__Description of the task__: Pictures in the data should be dropped; transcribe exactly the lines from the one that has "Referensi (5) (53, 2298)" through the one that has "27 (95, 2372)".

┌─ Dataset extract

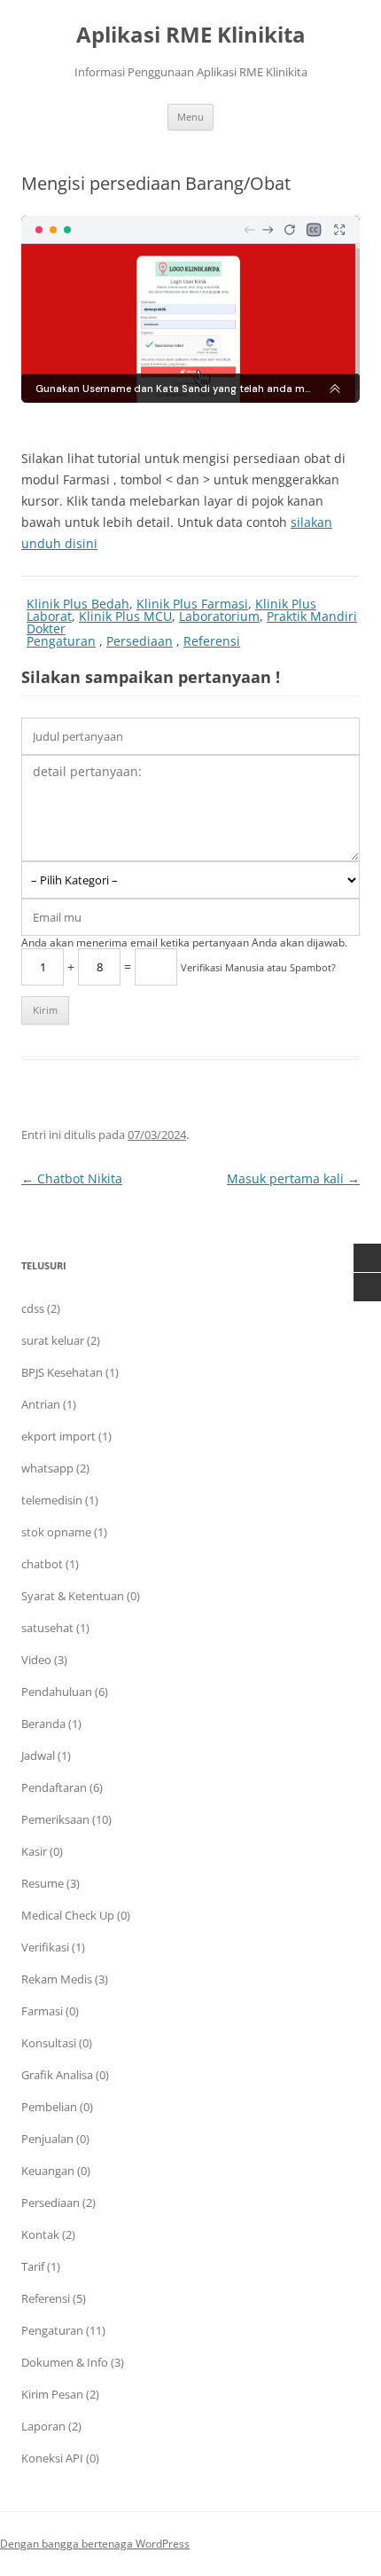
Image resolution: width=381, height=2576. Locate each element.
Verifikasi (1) (53, 1947)
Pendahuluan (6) (64, 1692)
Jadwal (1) (46, 1755)
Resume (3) (50, 1883)
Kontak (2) (48, 2234)
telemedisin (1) (59, 1500)
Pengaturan (61, 640)
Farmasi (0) (50, 2011)
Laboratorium (219, 616)
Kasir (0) (42, 1851)
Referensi (211, 640)
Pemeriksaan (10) (66, 1819)
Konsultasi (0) (56, 2043)
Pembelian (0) (57, 2107)
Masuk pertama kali (293, 1178)
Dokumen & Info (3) (72, 2362)
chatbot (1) (50, 1564)
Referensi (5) (53, 2298)
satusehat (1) (55, 1628)
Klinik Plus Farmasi (192, 603)
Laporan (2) (51, 2426)
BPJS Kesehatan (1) (70, 1372)
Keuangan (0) (55, 2171)
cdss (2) (40, 1308)
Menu (190, 116)
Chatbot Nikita (71, 1178)
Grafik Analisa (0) (65, 2075)
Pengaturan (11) (63, 2330)
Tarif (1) (40, 2266)
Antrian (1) (48, 1404)
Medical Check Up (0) (75, 1915)
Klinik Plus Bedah (78, 603)
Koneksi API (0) (60, 2458)
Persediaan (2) (58, 2203)
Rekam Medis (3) (64, 1979)
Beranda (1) (51, 1724)
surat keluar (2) (60, 1340)
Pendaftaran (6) (62, 1787)
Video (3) (44, 1660)
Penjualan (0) (55, 2139)
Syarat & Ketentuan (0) (80, 1596)
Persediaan (139, 640)
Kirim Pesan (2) (60, 2394)
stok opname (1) (64, 1532)
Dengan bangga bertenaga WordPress (95, 2543)
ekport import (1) (66, 1436)
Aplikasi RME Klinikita (191, 35)
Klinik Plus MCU (125, 616)
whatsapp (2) (55, 1468)
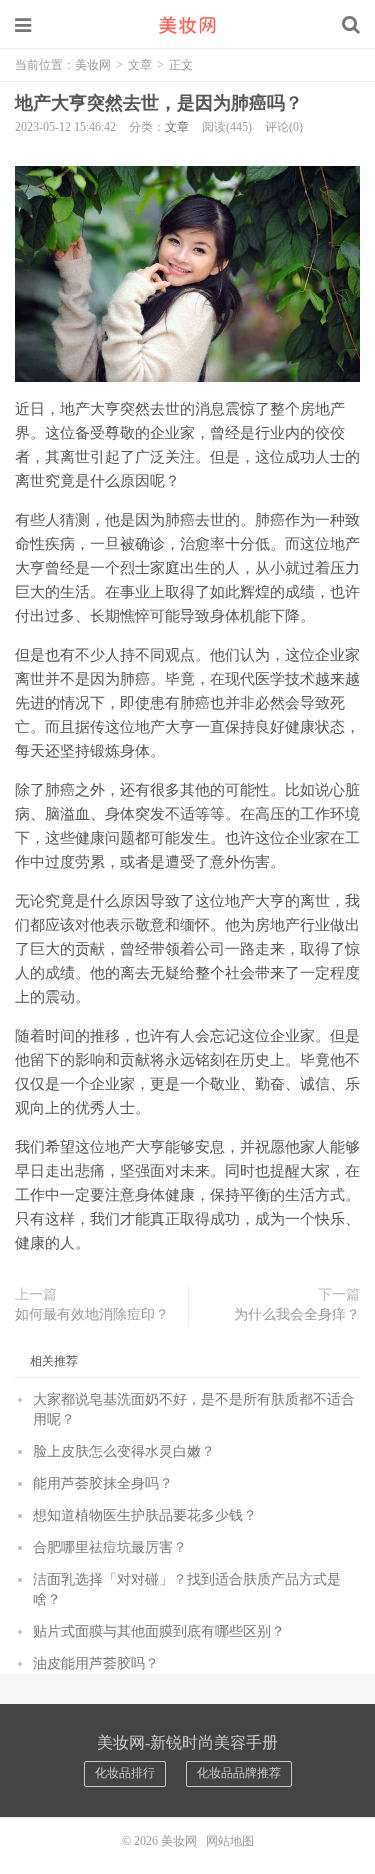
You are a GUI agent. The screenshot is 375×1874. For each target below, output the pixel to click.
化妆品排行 (125, 1773)
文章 (140, 65)
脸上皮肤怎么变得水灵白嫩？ (124, 1451)
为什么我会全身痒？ (297, 1314)
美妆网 (188, 25)
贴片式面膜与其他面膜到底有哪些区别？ (159, 1631)
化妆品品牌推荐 (239, 1773)
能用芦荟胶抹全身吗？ (103, 1483)
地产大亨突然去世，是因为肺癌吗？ (159, 103)
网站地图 (230, 1841)
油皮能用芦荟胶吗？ (96, 1663)
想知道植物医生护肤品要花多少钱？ (145, 1515)
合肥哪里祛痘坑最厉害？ (110, 1547)
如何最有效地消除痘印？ (92, 1314)
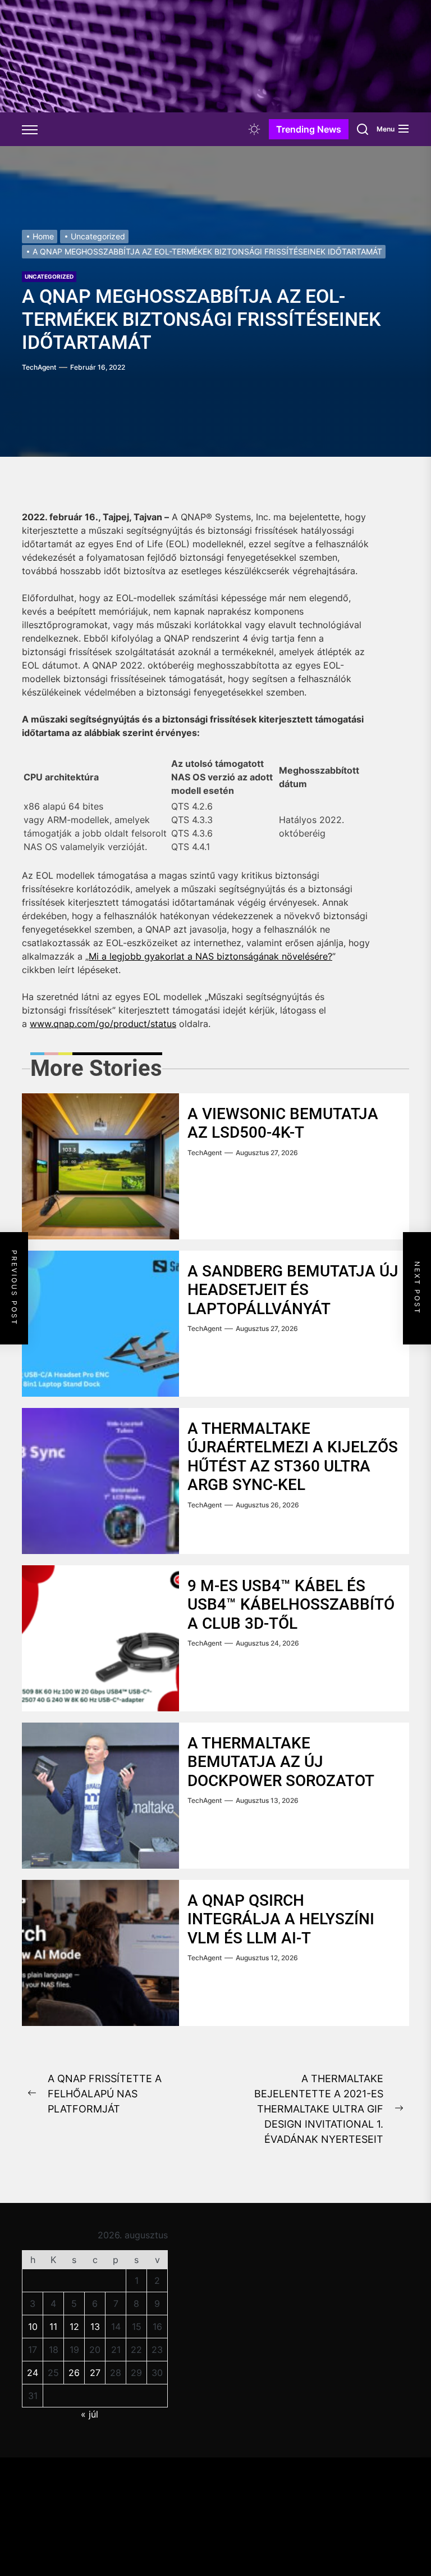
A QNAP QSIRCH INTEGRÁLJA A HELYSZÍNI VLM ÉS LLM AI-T (280, 1919)
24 (32, 2372)
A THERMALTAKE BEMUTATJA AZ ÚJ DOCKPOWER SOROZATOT (280, 1762)
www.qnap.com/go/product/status (103, 1023)
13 (95, 2326)
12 (74, 2326)
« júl (89, 2414)
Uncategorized (49, 276)
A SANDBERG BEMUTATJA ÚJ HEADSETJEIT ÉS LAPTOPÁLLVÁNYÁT (292, 1290)
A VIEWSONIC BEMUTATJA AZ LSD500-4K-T (282, 1123)
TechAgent (39, 367)
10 (33, 2326)
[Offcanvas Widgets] (30, 129)
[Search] (362, 129)
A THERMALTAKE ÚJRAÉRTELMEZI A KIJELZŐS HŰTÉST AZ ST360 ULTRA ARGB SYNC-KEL (292, 1456)
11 (53, 2326)
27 (95, 2372)
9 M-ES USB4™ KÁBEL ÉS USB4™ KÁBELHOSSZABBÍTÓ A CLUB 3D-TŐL (291, 1605)
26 (74, 2372)
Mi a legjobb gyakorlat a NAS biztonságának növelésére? (210, 956)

└─

__Response area__:
Referensi (5) (53, 2298)
satusehat (1) (55, 1628)
Klinik Plus Farmasi (192, 603)
Laporan (2) (51, 2426)
BPJS Kesehatan (1) (70, 1372)
Keuangan (0) (55, 2171)
cdss (2) (40, 1308)
Menu (190, 116)
Chatbot Nikita (71, 1178)
Grafik Analisa (0) (65, 2075)
Pengaturan (11) (63, 2330)
Tarif (1) (40, 2266)
Antrian (1) (48, 1404)
Medical Check Up (0) (75, 1915)
Klinik Plus Bedah (78, 603)
Koneksi API (0) (60, 2458)
Persediaan (2) (58, 2203)
Rekam Medis (3) (64, 1979)
Beranda (1) (51, 1724)
surat keluar (2) (60, 1340)
Pendaftaran (6) (62, 1787)
Video (3) (44, 1660)
Penjualan (0) (55, 2139)
Syarat & Ketentuan (0) (80, 1596)
Persediaan (139, 640)
Kirim Pesan (2) (60, 2394)
stok opname (1) (64, 1532)
Dengan bangga bertenaga WordPress (95, 2543)
ekport import (1) (66, 1436)
Aplikasi RME Klinikita (191, 35)
Klinik Plus MCU (125, 616)
whatsapp (2) (55, 1468)
You are a GUI agent. The screenshot is 375×1874. For each target below, output the pixel to click.
化妆品排行 (125, 1773)
文章 (140, 65)
脸上皮肤怎么变得水灵白嫩？ (124, 1451)
为什么我会全身痒？ (297, 1314)
美妆网 (188, 25)
贴片式面膜与其他面膜到底有哪些区别？ (159, 1631)
化妆品品牌推荐 (239, 1773)
能用芦荟胶抹全身吗？ (103, 1483)
地产大亨突然去世，是因为肺癌吗？ (159, 103)
网站地图 (230, 1841)
油皮能用芦荟胶吗？ (96, 1663)
想知道植物医生护肤品要花多少钱？ (145, 1515)
合肥哪里祛痘坑最厉害？ (110, 1547)
如何最有效地消除痘印？ (92, 1314)
A QNAP QSIRCH INTEGRÁLJA A HELYSZÍNI VLM ÉS LLM AI-T (280, 1919)
24 (32, 2372)
A THERMALTAKE BEMUTATJA AZ ÚJ DOCKPOWER SOROZATOT (280, 1762)
www.qnap.com/go/product/status (103, 1023)
13 (95, 2326)
12 (74, 2326)
« júl (89, 2414)
Uncategorized (49, 276)
A SANDBERG BEMUTATJA ÚJ HEADSETJEIT ÉS LAPTOPÁLLVÁNYÁT (292, 1290)
A VIEWSONIC BEMUTATJA AZ LSD500-4K-T (282, 1123)
TechAgent (39, 367)
10 (33, 2326)
[Offcanvas Widgets] (30, 129)
[Search] (362, 129)
A THERMALTAKE ÚJRAÉRTELMEZI A KIJELZŐS HŰTÉST AZ ST360 ULTRA ARGB SYNC-KEL (292, 1456)
11 (53, 2326)
27 (95, 2372)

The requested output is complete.